[[ Records shown open ]]

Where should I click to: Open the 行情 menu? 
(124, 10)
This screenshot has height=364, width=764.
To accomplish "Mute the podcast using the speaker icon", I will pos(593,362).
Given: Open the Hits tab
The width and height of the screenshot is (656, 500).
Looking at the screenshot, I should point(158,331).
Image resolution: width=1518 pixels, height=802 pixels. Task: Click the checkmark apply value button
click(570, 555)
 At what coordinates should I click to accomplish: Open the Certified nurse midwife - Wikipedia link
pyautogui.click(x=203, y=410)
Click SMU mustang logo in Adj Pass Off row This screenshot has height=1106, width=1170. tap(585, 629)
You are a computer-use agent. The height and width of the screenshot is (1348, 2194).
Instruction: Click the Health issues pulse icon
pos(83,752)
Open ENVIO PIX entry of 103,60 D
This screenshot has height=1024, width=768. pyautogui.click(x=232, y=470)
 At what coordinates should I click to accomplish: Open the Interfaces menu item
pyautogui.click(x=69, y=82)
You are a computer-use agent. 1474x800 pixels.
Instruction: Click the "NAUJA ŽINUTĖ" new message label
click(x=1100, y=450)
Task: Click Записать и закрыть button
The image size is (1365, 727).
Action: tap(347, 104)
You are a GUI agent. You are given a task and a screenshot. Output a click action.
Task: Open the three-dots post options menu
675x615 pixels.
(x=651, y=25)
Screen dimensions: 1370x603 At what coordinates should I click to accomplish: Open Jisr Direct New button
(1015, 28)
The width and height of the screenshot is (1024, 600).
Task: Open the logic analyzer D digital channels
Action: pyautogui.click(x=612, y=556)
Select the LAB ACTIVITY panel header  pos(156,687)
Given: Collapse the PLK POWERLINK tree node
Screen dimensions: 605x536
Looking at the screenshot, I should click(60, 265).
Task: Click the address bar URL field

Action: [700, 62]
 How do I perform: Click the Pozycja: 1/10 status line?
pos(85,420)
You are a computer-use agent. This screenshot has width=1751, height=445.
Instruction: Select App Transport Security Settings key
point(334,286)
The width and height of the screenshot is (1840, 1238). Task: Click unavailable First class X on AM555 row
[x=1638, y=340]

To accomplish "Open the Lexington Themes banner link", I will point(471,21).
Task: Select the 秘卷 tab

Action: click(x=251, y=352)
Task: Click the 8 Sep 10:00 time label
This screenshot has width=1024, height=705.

[[ Records shown closed ]]

__What this task involves__. Every line from the one with "Instruction: Select App" to the end of the records above should be returned exactly, and no other lines.

__Exercise answer__.
Instruction: Select App Transport Security Settings key
point(334,286)
The width and height of the screenshot is (1840, 1238). Task: Click unavailable First class X on AM555 row
[x=1638, y=340]

To accomplish "Open the Lexington Themes banner link", I will point(471,21).
Task: Select the 秘卷 tab

Action: click(x=251, y=352)
Task: Click the 8 Sep 10:00 time label
This screenshot has width=1024, height=705.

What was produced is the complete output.